Multi-call tool use with fixed plan Invoking internalized APIs
LLMs can effectively use new tools zero-shot by reading documentation (manuals) rather than relying on few-shot demonstrations, enabling scalable use of hundreds of unseen APIs.
Core Problem
Current LLM tool-use relies on few-shot demonstrations, which are hard to acquire, difficult to select without bias, and combinatorially intractable as the number of available tools scales up.
Why it matters:
  • Selecting the 'right' few-shot demonstrations is difficult and biased selection can degrade performance
  • Providing demonstrations for hundreds of tools exceeds context windows and requires immense manual curation effort
  • Real-world APIs change frequently; maintaining up-to-date demonstrations for every version is impractical compared to using existing documentation
Concrete Example: When using a new cloud CLI tool, an LLM relying on few-shot demos might hallucinate a '-P' flag for port specification based on familiar Linux commands (scp), whereas an LLM reading the documentation correctly identifies the specific '--port' flag required by the new tool.
Key Novelty
Documentation-based Zero-Shot Tool Use
  • Replace few-shot input-output examples (demonstrations) with textual descriptions of tool functionality and usage (documentation) in the prompt
  • Enable 'plug-and-play' usage of completely new tools (e.g., GroundingDINO, Track Anything) by simply pasting their README/docs into the context, without curating specific demos
Architecture
Architecture Figure Figure 2
Contrast between Demonstration-based prompting (Left) and Documentation-based prompting (Right) for tool use.
Evaluation Highlights
  • Zero-shot usage with documentation achieves comparable or better performance than few-shot usage on ScienceQA (79.91 vs 78.54) and TabMWP (92.69 vs 89.28)

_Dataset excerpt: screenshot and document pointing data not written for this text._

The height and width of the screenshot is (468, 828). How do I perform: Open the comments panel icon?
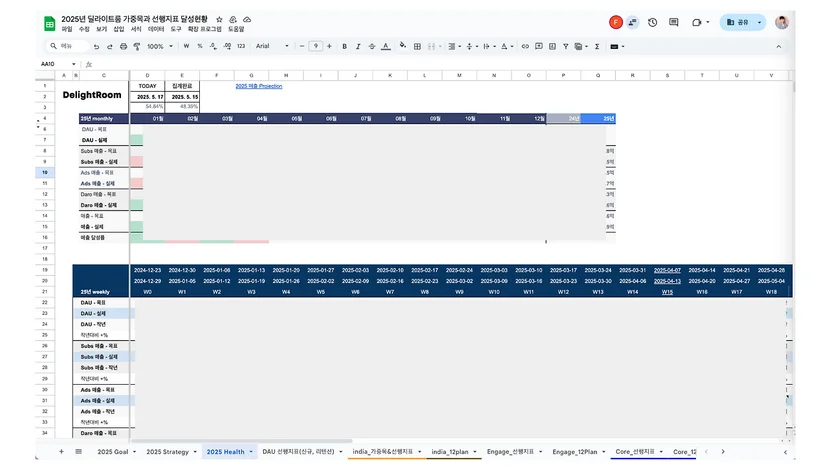pyautogui.click(x=673, y=22)
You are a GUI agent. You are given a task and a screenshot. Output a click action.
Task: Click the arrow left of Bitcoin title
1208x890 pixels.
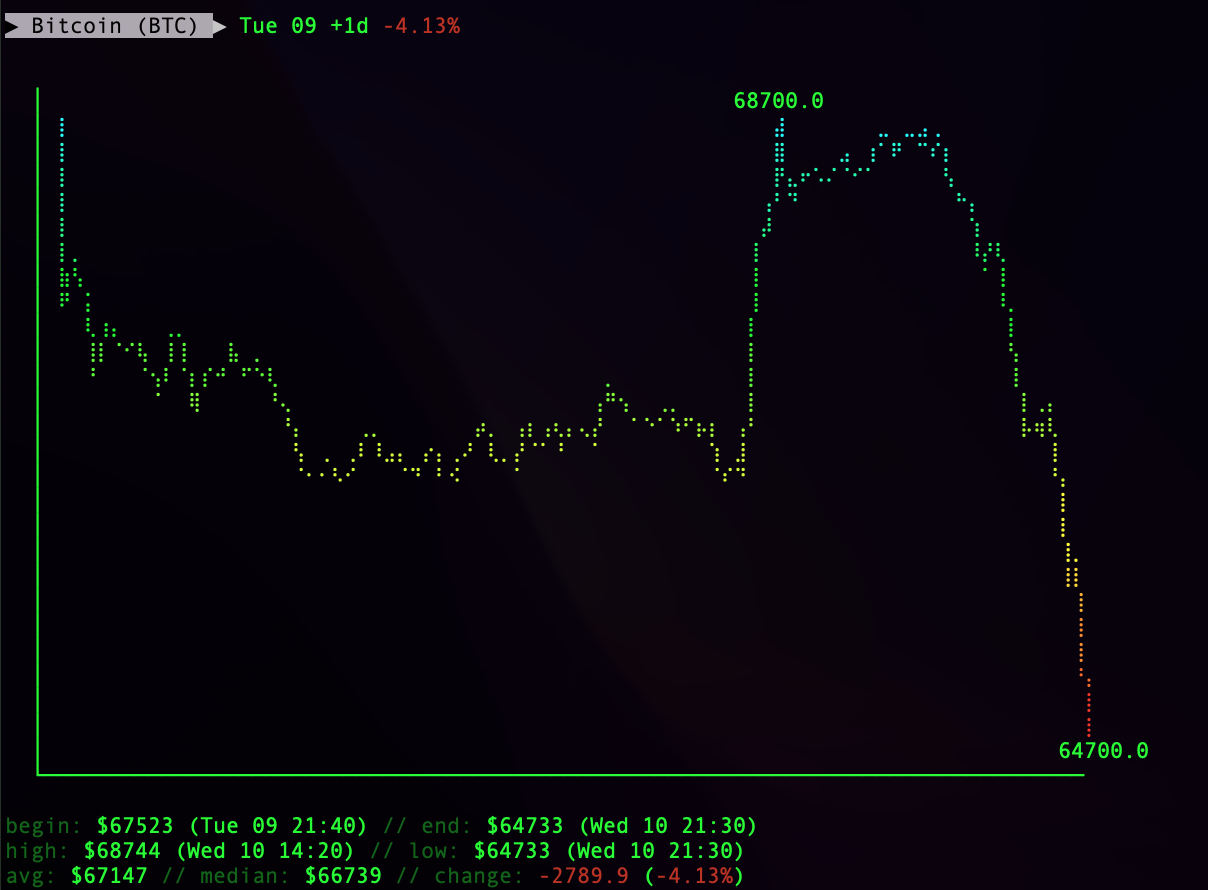(11, 26)
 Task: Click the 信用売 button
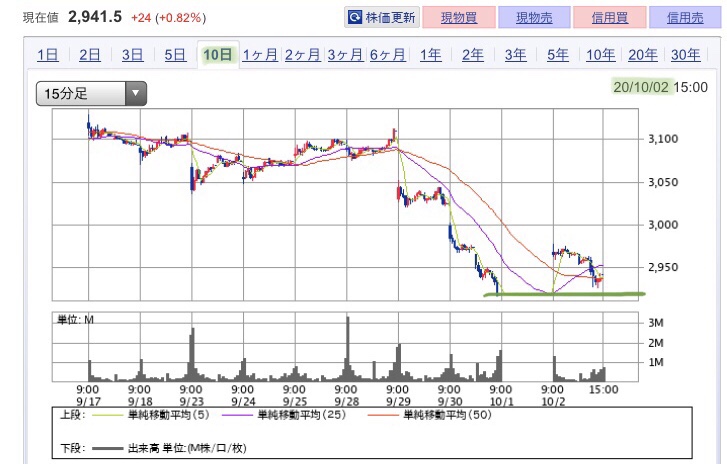pyautogui.click(x=685, y=18)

  • On a new dataset of 200 unseen Google Cloud CLI tools, documentation-based prompting outperforms few-shot demonstrations by ~2.3x (F1 score 0.45 vs 0.19)

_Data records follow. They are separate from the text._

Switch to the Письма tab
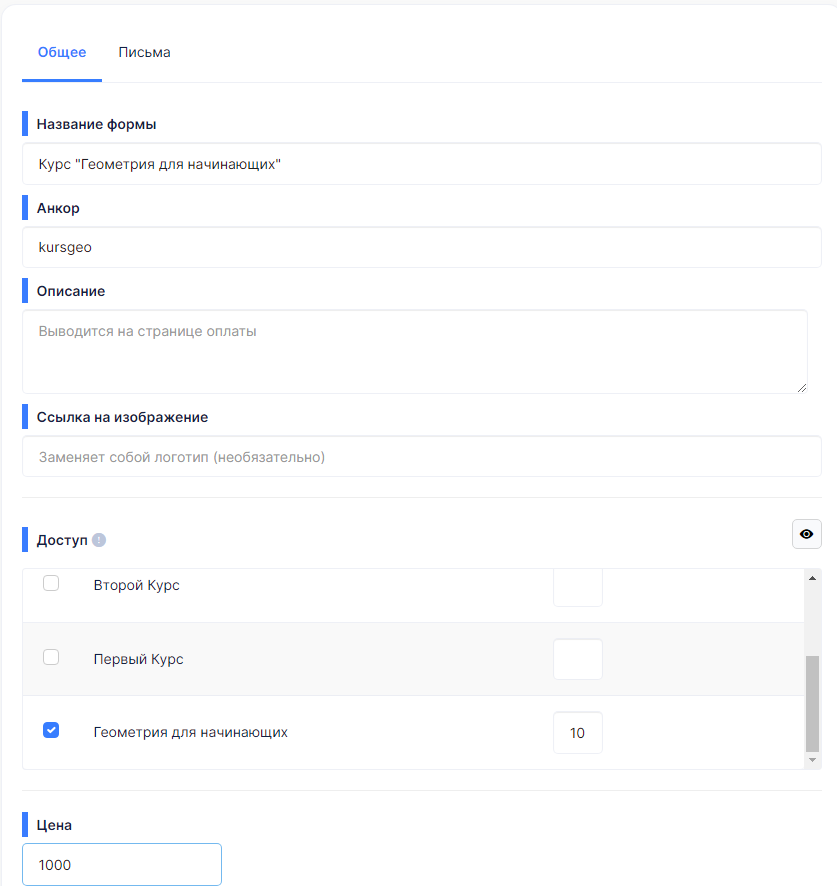Screen dimensions: 837x886 144,52
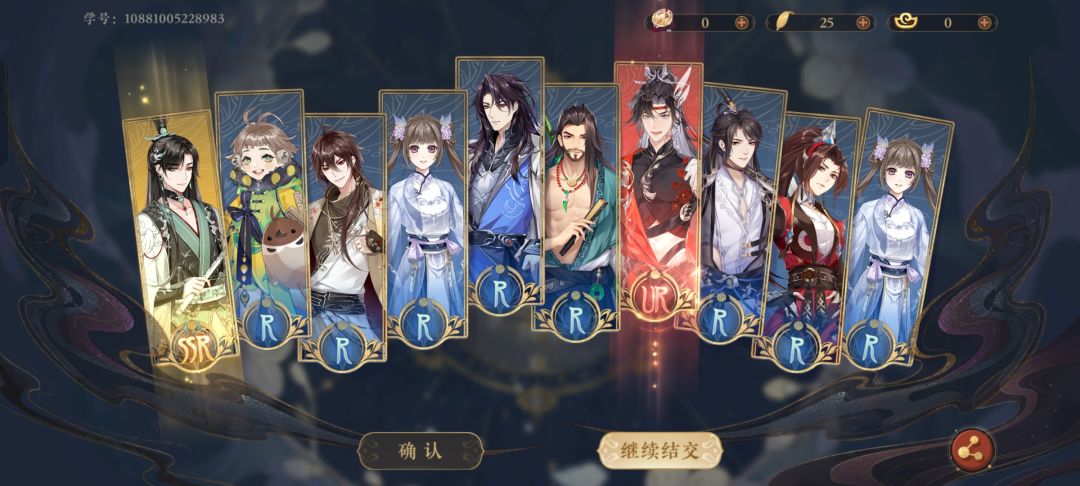
Task: Select the red-dressed ponytail girl card
Action: [x=807, y=237]
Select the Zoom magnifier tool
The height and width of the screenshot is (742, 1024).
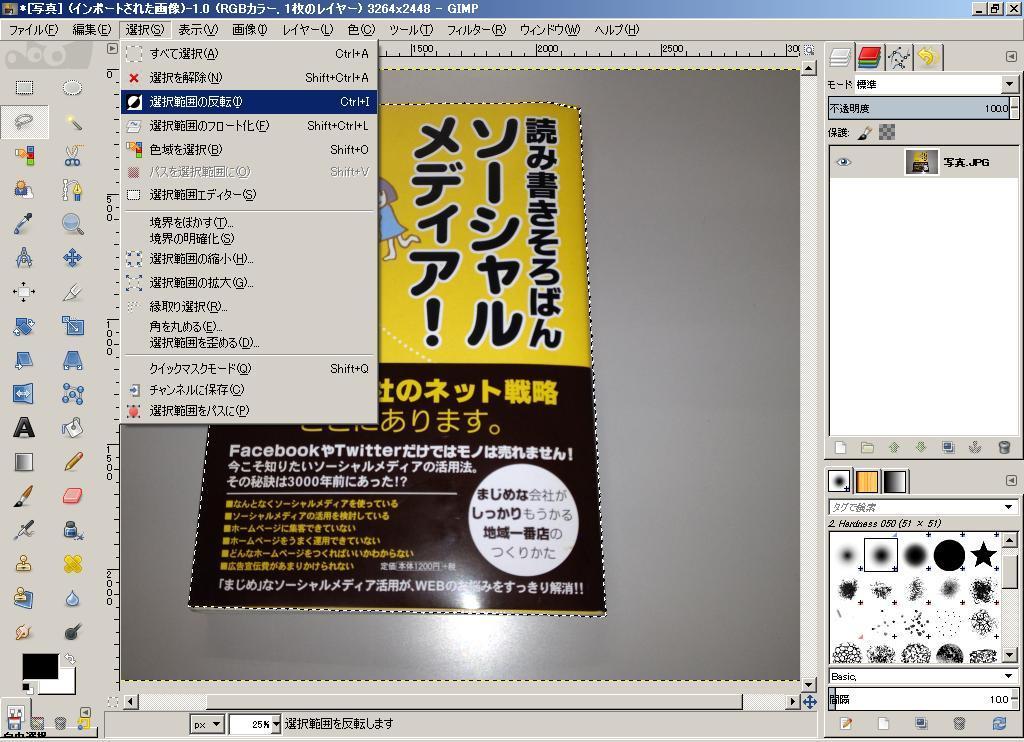72,224
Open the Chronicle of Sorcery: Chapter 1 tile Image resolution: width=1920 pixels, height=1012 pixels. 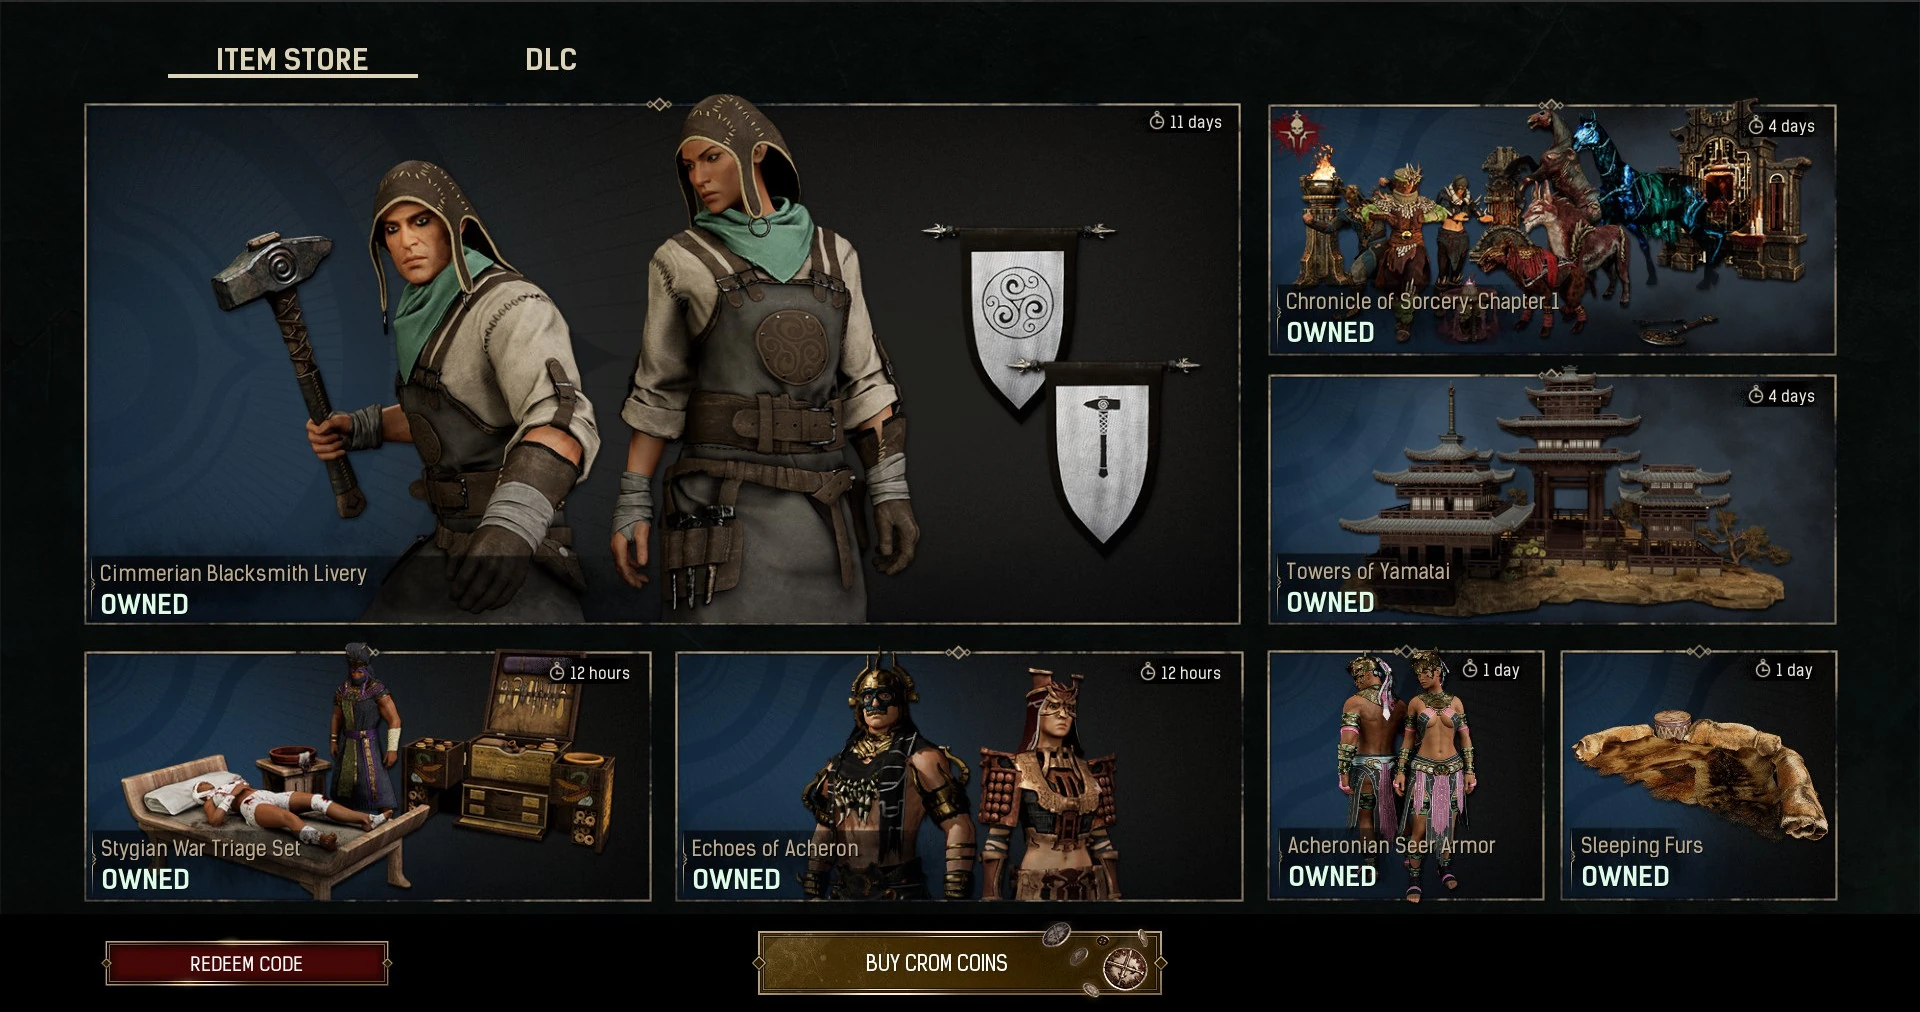(x=1552, y=229)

  • Successfully 're-invents' state-of-the-art pipelines like Grounded-SAM and Track Anything zero-shot by combining documentation from constituent tools (SAM, GroundingDINO, XMem)
Breakthrough Assessment
7/10
Strong empirical evidence that documentation is a more scalable alternative to demonstrations for tool use. While the method is simple prompt engineering, the finding significantly lowers the barrier for deploying LLMs with massive, unseen toolsets.